The End of the 00s: The Dance-Off Decade, by Lindsay Robertson

by The End of the 00s

YOUNG HEARTS, RUN FREE

In the wee hours of August 1, 2002, Britney Spears and Justin Timberlake, who had broken up the previous March after Britney allegedly cheated on Justin with their shared choreographer, ran into each other at a club in Los Angeles called The Lounge. Reports differ, but by all accounts the two young pop stars began arguing, with Britney complaining that Justin had been “using different women for media attention” and Justin calling Britney a cheater. The arguing got heated, and continued onto the dance floor of the club — where for the next 90 minutes, Britney and Justin, with the help of their respective entourages, reportedly had a dance-off.

While the significance of the Spears/Timberlake dance-off was not lost on the gossip-reading public (it made the cover of US Weekly) — or even SNL, which re-enacted the event (rather lamely) during actor Matt Damon’s monologue a few weeks later (Amy Poehler played Britney) — the public soon forgot about the incident as both Britney and Justin began to morph from bubble gum pop singers into international superstars.

Both would go on to write songs about their breakup — Justin released “Cry Me a River,” and its subsequent video starring a cheating Britney lookalike, and Britney returned with “Everytime,” which ended with the haunting line “My weakness caused you pain, and this song’s my sorry.” Yet so many questions still surround the dance-off: not just the obvious and, it seems, unknowable (who won? what moves were used?) but also “How does the Spears/Timberlake dance-off define an entire decade?” Because it does. It really, really does.

Much has been written about how reality TV and the sudden easy availability of fame have made this decade what it was. And of course it’s true: this was the decade when any old regular person could get famous, as long as he or she wasn’t choosy about what they were famous for. Some, like Paris and Nicky Hilton, enjoyed fame before they literally ever participated in or created a product of any kind — remember when every writer smugly called them “famous for being famous” and thought he or she was the first one to think of that clever distinction? And remember when it was actually a kind of awe-inspiring observation? This was indisputably the decade in which everyone asked everyone else to come into their lives and look at them and know who they were. If the 70s were “The Me Decade,” the 00s were “The Look at Me Decade” (Or, possibly, the decade in which we all realized every decade, for all eternity, would be “The Me Decade.”)
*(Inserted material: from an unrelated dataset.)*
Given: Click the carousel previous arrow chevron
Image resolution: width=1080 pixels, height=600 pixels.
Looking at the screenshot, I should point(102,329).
Anyway, the dance-off. By the time the dance-off occurred, we already had Survivor and Big Brother (remember how long they waited to tell the Big Brother contestants about 9/11 because giving them news of any kind broke the rules of the gameshow? And doesn’t that seem so weird now?) and of course we’d had The Real World forever already. We were already, as a culture, eagerly watching regular people with no talents do nothing on TV.

But the dance-off, and the subsequent respective revenge/apology songs represented the flip side of what was going on in the culture. While all around them, regular ugly people who had not spent their entire childhoods honing their performance and entertainment skills were getting nearly as famous as they were just for eating bugs or whatever, Britney and Justin probably felt a little confused, and no doubt a bit resentful. Maybe they wondered if they were the last of a dying breed. Maybe they feared that they needed each other to survive (and, indeed, they would). Maybe it was fate that brought them together at The Lounge.

So when these two trained entertainers collided at that Los Angeles club that night, they didn’t just argue the way regular old ugly people would argue. No, Britney and Justin resolved their differences the only way those two child performers knew how: they got out on that dance floor and they danced.it.off.

And then, possibly mutually inspired, they staged another “dance-off” in the public stage with their song releases, making millions of dollars and changing their images forever in the process. The Spears/Timberlake dance-off was one of the moments in this decade when the talented asserted their superiority and claimed a little bit of their own space back from the encroaching hordes. The Spears/Timberlake dance-off was a signal to the bug-eaters that there’s a little tiny thing called talent that should still be part of the conversation. After the dance-off, reality TV went through all of the often ugly mutations (remember Temptation Island?) it had to go through to get us to where we are now, in a TV landscape that is once again at least partly talent-based (Top Chef, Project Runway, So You Think You Can Dance, American Idol) with a little bit of cray-cray thrown in just so we don’t get to cocky about our high culture (one word: Hoarders).

I’d like to think that what happened on that sultry August night in that Los Angeles club was one of the milestones on the twisted and gnarled path that was the Aughts, and one of the moments that helped keep the old value of true showmanship alive in our culture. But probably not. US Weekly probably made the whole thing up.

Lindsay Robertson has been meta-enabling on the internet since 2000.